UC Berkeley

Controlled activation of immune cells protects the body from pathogens and disease while limiting damage to healthy self-cells Immune cells collect information through pattern-recognition receptors (PRRs) displayed on the cell membrane. While some PRRs respond to soluble ligands – small molecules, proteins, nucleotides, and sugars – signals are often transduced through direct physical contact – surface to surface – between an immune-cell and a potential target cell. Here, the cell-membrane is more than a passive platform for receptor display. Rather, the physical environment of the cell membrane influences the two-dimensional spatial organization of PRRs, which in turn controls their activation.

The goal of the first part of this dissertation is to describe a simple, protein size-dependent physical mechanism that can control protein organization at membrane-membrane interfaces. I begin by reconstituting a synthetic membrane-membrane interface in vitro using giant unilamellar vesicles decorated with adhesion proteins, and I use this model system to show that a size difference of ~5 nm relative to the membrane interface is sufficient to drive the exclusion of a tall non-binding protein from the interface. Combining in vitro measurements with Monte Carlo simulations, I find that non-binding protein exclusion is also influenced by lateral crowding, binding protein affinity, and, to a lesser extent, thermally-driven membrane height fluctuations that transiently limit access to the interface. This simple, sensitive, and highly effective means of passively segregating proteins has implications for signaling at many cell-cell contacts.

Next, I explore the consequences of size-dependent protein segregation at the interface between a macrophage and a target cell.
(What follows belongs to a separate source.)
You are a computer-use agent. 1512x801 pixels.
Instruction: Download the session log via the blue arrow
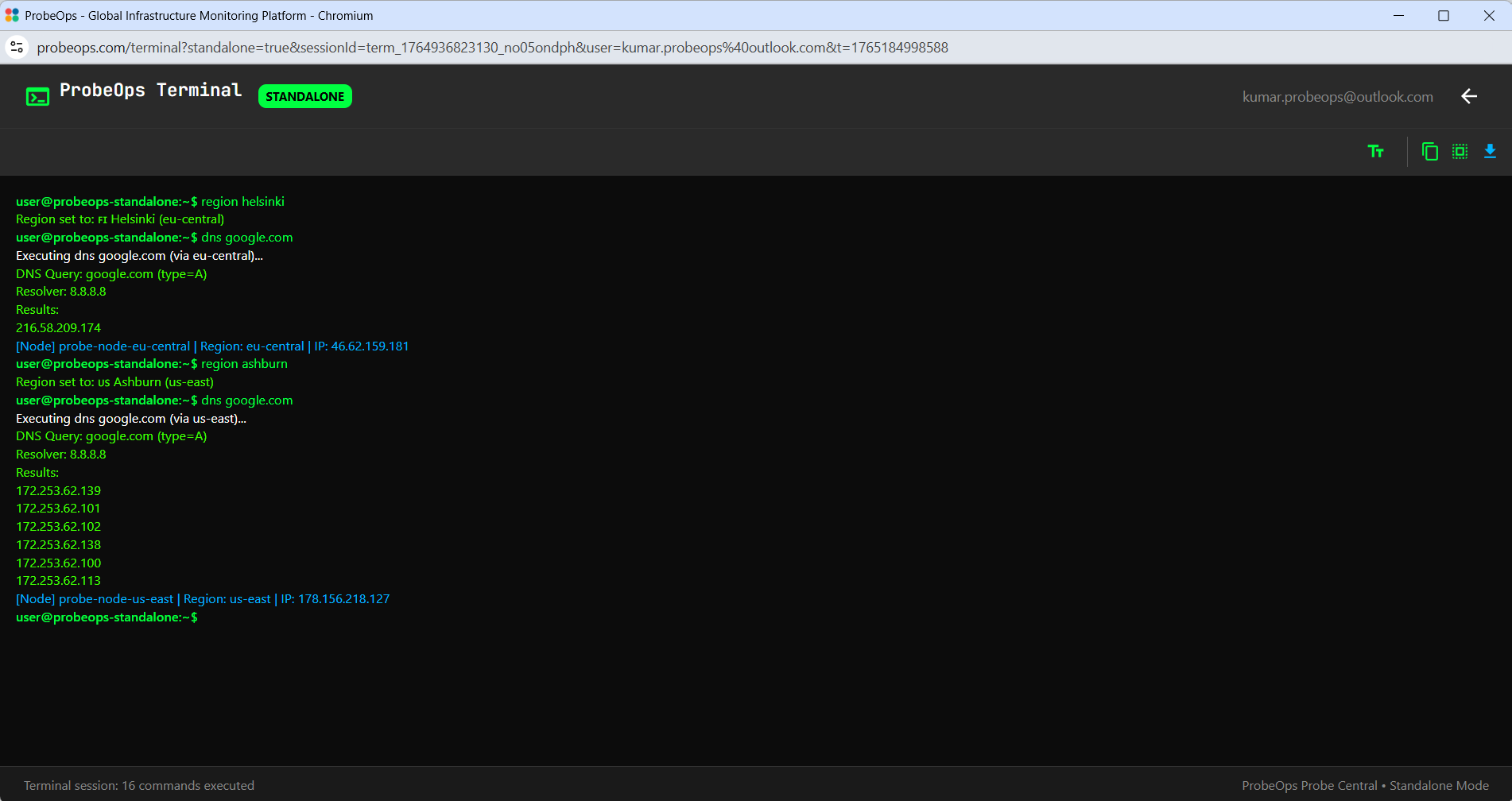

Phagocytosis is mediated through activation of Fc receptors upon ligation with a surface-bound antibody, but it remains unclear how receptor-antibody binding triggers phosphorylation of the receptor, or how Fc receptors can accommodate the variable binding geometries formed by antigens with diverse structure, shape, and size. To determine the influence of antigen height on antibody-dependent phagocytosis, I reconstitute a minimal model of a target cell surface using lipid-bilayer coated glass beads and protein antigens with height-specific antibody binding sites. I find that phagocytosis is dramatically impaired for antigens that position an antibody > 10 nm from the target surface. The finding that close contact (< 10 nm) between a macrophage and target cell is a requirement for triggering of Fc receptors suggests a new design principle for therapeutic monoclonal antibodies to stimulate immune effector cells against cancer and infectious disease.

Not all pathogens and diseases are recognized and cleared by the immune system. For those that result in chronic infections, especially in low-resource areas, advances in mobile technology can be used to aid in diagnosis and treatment. The last part of this dissertation describes the development of CellScope Loa, a mobile phone-based microscope for quantifying the blood-borne parasitic worm Loa loa at the point-of-care. Efforts to eliminate onchocerciasis and lymphatic filariasis in Central Africa through mass drug administration have been suspended because of ivermectin-associated serious adverse events, including death, in patients infected with the filarial parasite Loa loa. To safely administer ivermectin (IVM) for onchocerciasis or lymphatic filariasis in regions co-endemic with L. loa, a strategy termed “test and (not) treat” has been proposed whereby those with high levels of Loa loa microfilariae (>30,000/ml) that put them at risk for life-threatening serious adverse events are identified and excluded from mass drug administration. To address this, I worked on the development of an automated mobile-phone microscope for quantifying Loa loa directly in whole blood. The device has been used in Cameroon to identify and exclude individuals with >20,000 mf per milliliter of blood (at-risk for SAEs) from ivermectin treatment in a “test and treat” pilot, where IVM was safely delivered to more than 15,000 patients in a “test and treat” pilot.